INSTRUCTIONS:
**a)** Check statements (i), (ii), and (iii) against the acceptance essay. For each one, answer yes or no and quote the words of the essay that decide it.
(i) The man looks at the ruined bike before he stands up.
(ii) The narrator drops the umbrella.
(iii) The essay holds that perfection can be reached.
**b)** Using the acceptance essay, answer these questions:
(i) Why does the man raise his arms?
(ii) What does the essay call the inherent nature of mankind?
(iii) What does the essay say the nature of suffering is?
**c)** Carry the acceptance essay forward from its final sentence.

PAGE TEXT:

▬▬▬

Without even a glance to the ruined bike, he stands to his feet with more balance than I would expect. Embracing the inevitability of the situation, he raises his arms to better feel the rain. He remains there, enjoying the forces that which he cannot control and finds peace in the moment. I look to him curiously and cease my struggles with the ill-fated umbrella. I let it fall to the ground and look up, feeling each drop caress my cheeks and run down my arms in gentle rivulets. I give in to the unchangeable tidal forces of all that is, and effectively, to the forces in my life that are better accepted than opposed. And in that moment, I am the world.

In life, we will confront obstacles. They will be seemingly unmovable, impermeable obtrusions that bring about stress and dissatisfaction. A perfect situation is all we can hope for, yet perfection is a level that will never be achieved. Circumstances will always be riddled with inadequacies and tidbits that are less than desirable. It is the inherent nature of mankind to oppose the forces in life that we cannot control. It is the nature of humanity to fear that which does not fall into our dominion. In other words, shit happens. It’s going to hurt, and possibly alter your life, but it’s going to happen nevertheless. Life is multi-faceted, meaning that nothing we encounter is ever simple, black, or white. This is the nature of suffering, the immutable strife we incur internally.

▬▬▬

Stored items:

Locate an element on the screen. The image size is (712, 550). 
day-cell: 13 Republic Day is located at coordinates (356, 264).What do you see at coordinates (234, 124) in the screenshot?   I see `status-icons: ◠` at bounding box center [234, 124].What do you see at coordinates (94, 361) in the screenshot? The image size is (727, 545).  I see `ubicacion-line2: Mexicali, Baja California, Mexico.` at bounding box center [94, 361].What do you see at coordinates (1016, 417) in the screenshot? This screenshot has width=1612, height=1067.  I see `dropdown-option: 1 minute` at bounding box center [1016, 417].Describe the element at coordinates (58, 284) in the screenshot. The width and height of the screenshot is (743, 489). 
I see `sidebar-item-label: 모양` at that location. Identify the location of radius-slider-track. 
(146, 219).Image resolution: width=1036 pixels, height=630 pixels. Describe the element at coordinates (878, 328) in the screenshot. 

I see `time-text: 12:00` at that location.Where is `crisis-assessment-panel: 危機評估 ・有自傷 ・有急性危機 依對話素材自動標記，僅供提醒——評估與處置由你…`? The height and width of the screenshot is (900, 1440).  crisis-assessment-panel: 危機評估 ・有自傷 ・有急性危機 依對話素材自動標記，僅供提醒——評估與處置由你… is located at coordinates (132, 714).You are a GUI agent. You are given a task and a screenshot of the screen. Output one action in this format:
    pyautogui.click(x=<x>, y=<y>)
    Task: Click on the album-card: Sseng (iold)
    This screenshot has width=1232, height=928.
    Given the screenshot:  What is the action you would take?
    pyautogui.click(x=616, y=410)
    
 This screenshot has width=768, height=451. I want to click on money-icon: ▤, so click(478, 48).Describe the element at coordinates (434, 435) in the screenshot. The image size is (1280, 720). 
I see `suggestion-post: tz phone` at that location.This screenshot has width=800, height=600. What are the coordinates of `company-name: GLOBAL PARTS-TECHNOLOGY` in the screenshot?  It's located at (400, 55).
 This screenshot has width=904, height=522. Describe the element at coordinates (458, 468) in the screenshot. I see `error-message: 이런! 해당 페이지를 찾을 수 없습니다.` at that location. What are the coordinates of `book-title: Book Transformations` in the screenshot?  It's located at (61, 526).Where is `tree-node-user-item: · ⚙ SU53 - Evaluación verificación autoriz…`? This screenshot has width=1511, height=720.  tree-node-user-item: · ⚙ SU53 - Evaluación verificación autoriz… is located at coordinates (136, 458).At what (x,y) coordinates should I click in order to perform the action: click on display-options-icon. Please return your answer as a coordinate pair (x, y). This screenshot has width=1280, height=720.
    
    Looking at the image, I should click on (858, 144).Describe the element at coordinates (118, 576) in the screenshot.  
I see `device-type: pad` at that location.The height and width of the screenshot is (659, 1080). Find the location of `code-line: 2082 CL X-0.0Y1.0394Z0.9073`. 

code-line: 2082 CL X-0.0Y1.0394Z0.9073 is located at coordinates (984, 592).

▬▬▬

ANSWERS FOR EACH ITEM:
**a)**
(i) No: "Without even a glance to the ruined bike, he stands to his feet"
(ii) Yes: "I let it fall to the ground and look up"
(iii) No: "perfection is a level that will never be achieved"

**b)**
(i) To better feel the rain.
(ii) To oppose the forces in life that we cannot control.
(iii) The immutable strife we incur internally.

**c)**
Amidst this conscious strife, there is a beauty and bliss in simply accepting the shit life throws in our direction. This does not mean we couldn’t or shouldn’t alter our circumstances for the better, but sometimes the option doesn’t exist. Sometimes the best we can do is realize that suffering is an integral part of the journey. Suffering is an inherent aspect of our spiritual growing up, you could say. Like the old man who embraced the rain because he was unable to escape it, so should we embrace the hard times that persist outside our control. Within this acceptance, we will find an unexpected bliss. I guess what I’m trying to impart is that sometimes it’s foolish to resist the winds of life.

Sometimes it’s best to fly alongside.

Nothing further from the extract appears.